* Try it: The output should be all lines of the entries below in which the word "agent" occurs.

-- Task material follows --

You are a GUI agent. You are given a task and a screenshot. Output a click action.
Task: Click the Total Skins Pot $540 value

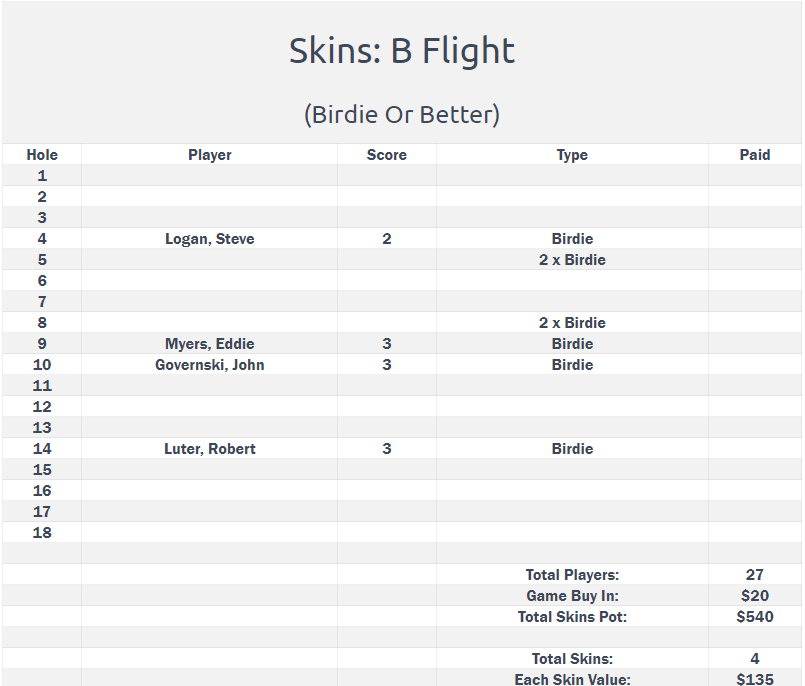pyautogui.click(x=755, y=617)
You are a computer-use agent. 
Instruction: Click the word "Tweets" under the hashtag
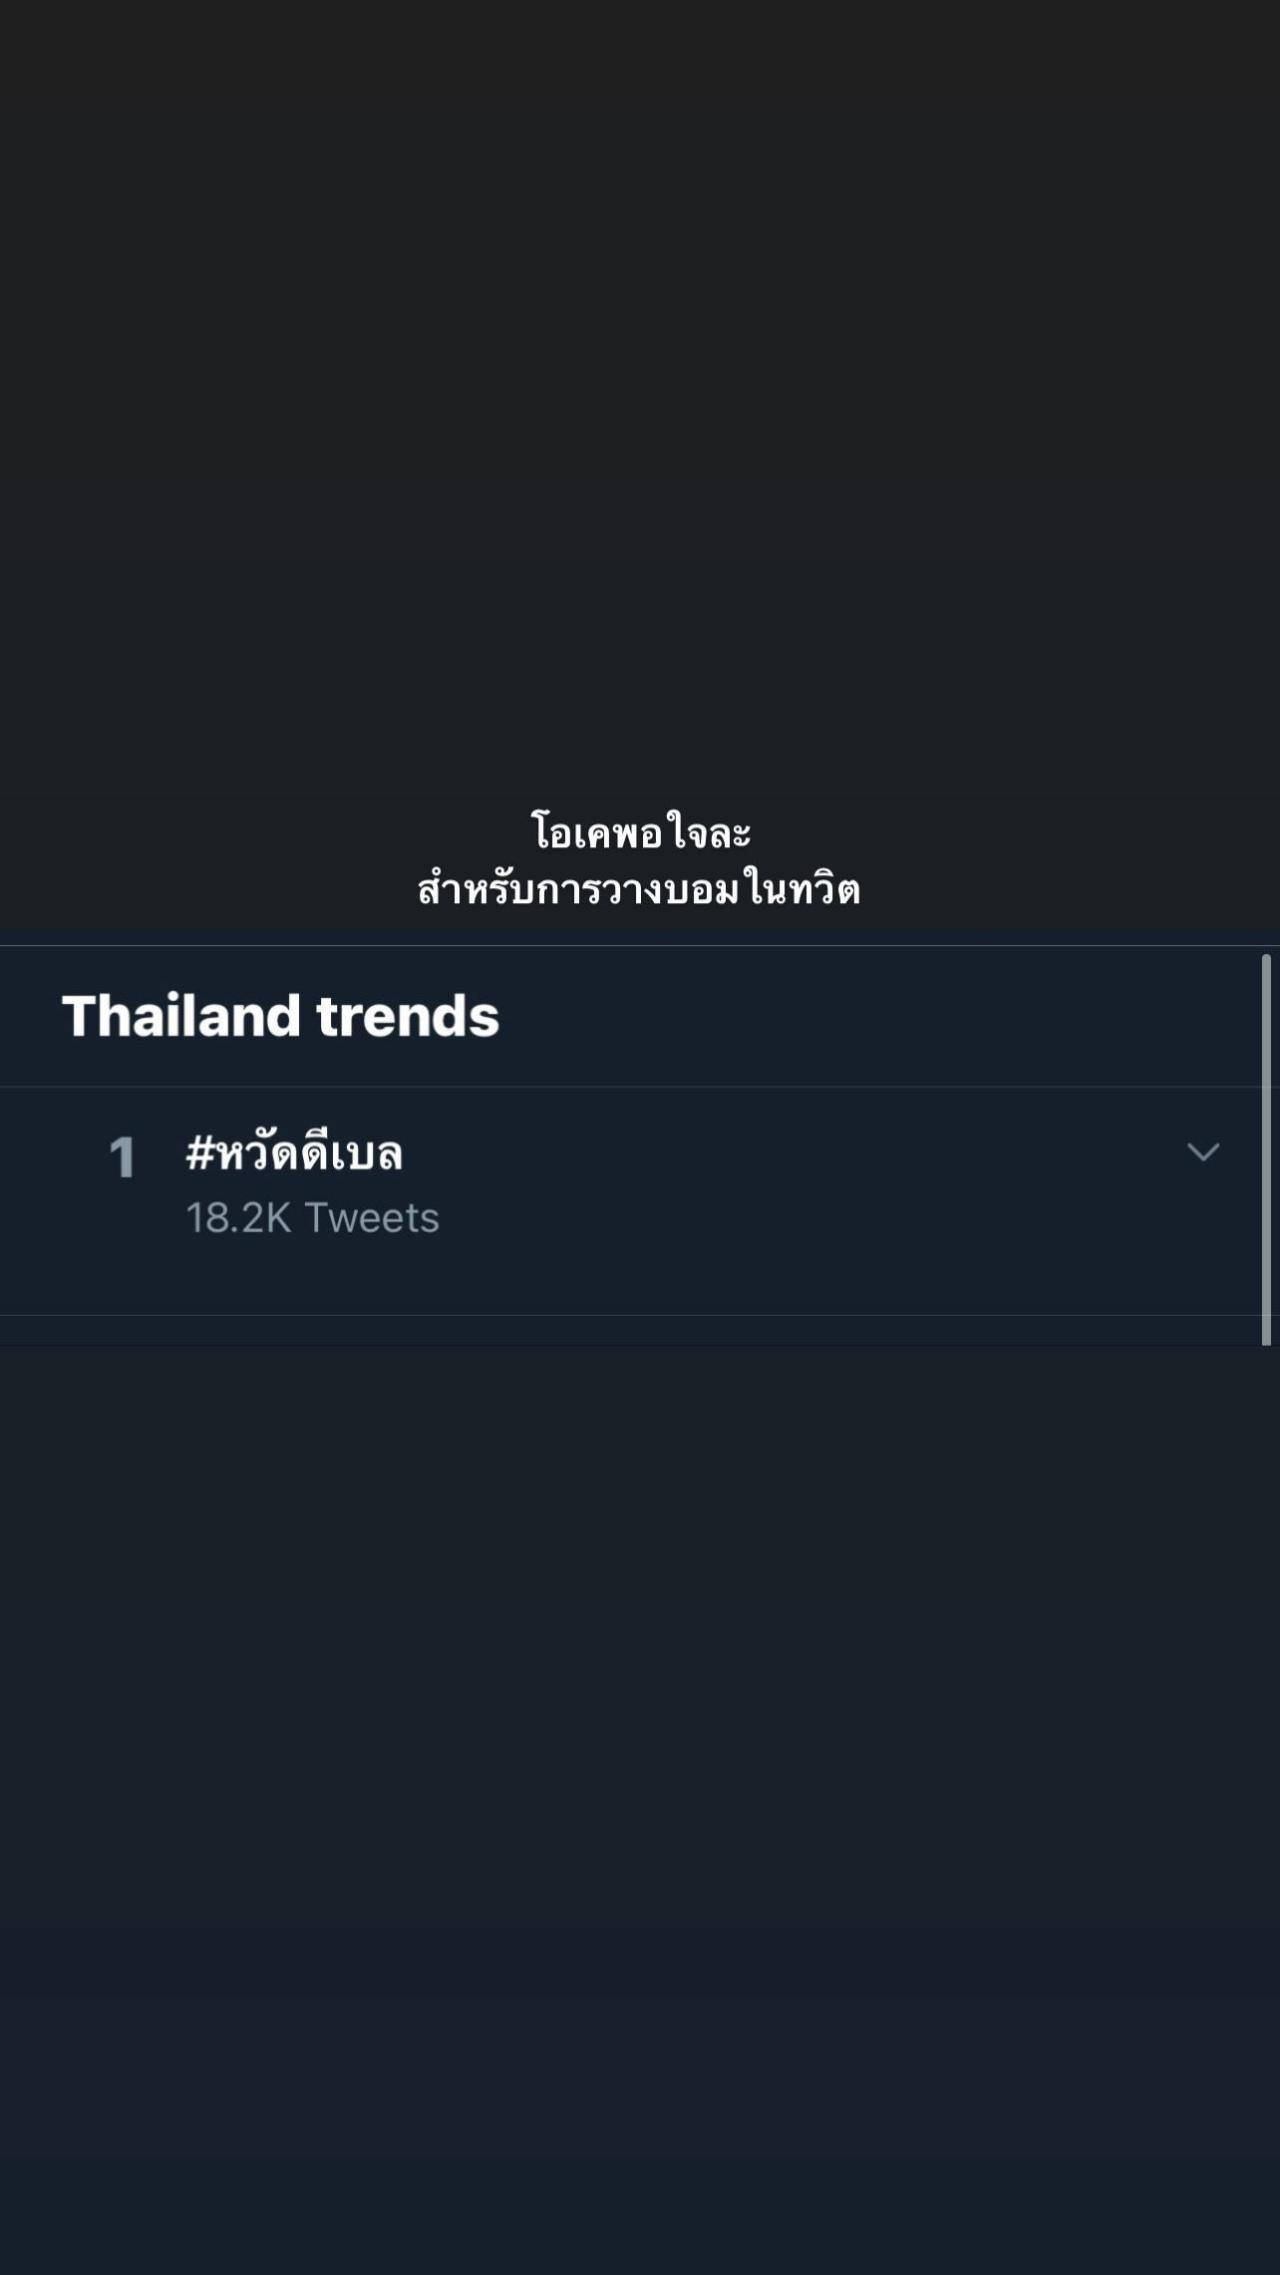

-- Task material concluded --

* Response to the task:
You are a GUI agent. You are given a task and a screenshot. Output a click action.
You are a computer-use agent. 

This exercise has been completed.